Dari dalam rumah, tembok yang mengapit gang itu menampakkan grafiti “Ya!!” — dengan dua tanda seru. Apa maksudnya tentu saya tak tahu.
Grafiti, artinya coretan pada tembok, memang bisa memuat tulisan apa saja. Hanya pembuatnya yang paham. Nah, meskipun grafiti grafiti tak berkonotasi serius, seperti main-main, di Indonesia pernah ada penerbit buku Grafiti Pers, ada tokonya pula.

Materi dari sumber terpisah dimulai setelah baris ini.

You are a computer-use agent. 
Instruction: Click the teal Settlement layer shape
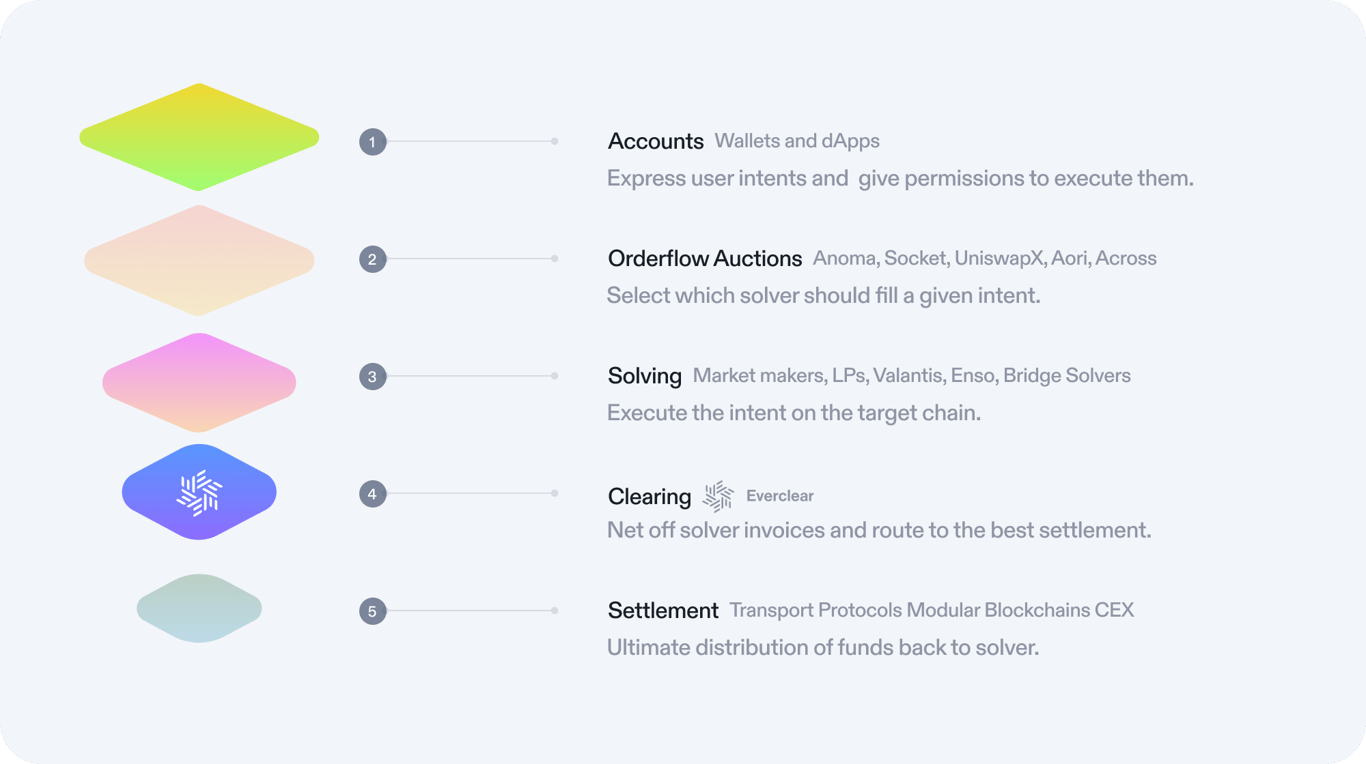(199, 608)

Penerbit buku Grafiti Pers merujuk ke PT Grafiti Pers, penerbit majalah Tempo sebelum bredel 1994. Setelah Tempo terbit lagi, pascareformasi (1998) penerbitnya adalah PT Arsa Raya Perdana, kemudian setelah go public menjadi PT Tempo Inti Media Tbk.
Lalu apa beda grafiti dan mural? Grafiti berupa coretan biasa, cenderung sederhana, sedangkan mural berupa lukisan pada tembok. Kalau fresko? Untuk mudahnya kurang lebih sama dengan mural.

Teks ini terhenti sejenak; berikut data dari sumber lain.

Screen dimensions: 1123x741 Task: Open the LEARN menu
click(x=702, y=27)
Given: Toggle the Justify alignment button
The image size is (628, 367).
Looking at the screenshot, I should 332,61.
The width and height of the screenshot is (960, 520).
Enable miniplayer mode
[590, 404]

Kembali ke ke grafiti yang bilang ya, misalnya di tembok sebelah atau seberangnya bertuliskan “Tidak!”, juga boleh dengan tiga tanda eksklamasi, saya akan teringat kampanye antikorupsi Partai Demokrat: “Katakan tidak….” Kita tahu beberapa pemerannya akhirnya masuk bui karena korupsi. Coba kalau sejak awal, “Katakan ya pada korupsi.”
Lalu tentang “tidak dak, dak, daakkk…”? Saya teringat Srimulat. Seorang pemain meneriakkan, “Pergi, giii, giiiiii….” Ketika ditanya kenapa begitu, jawabannya, “Echo!”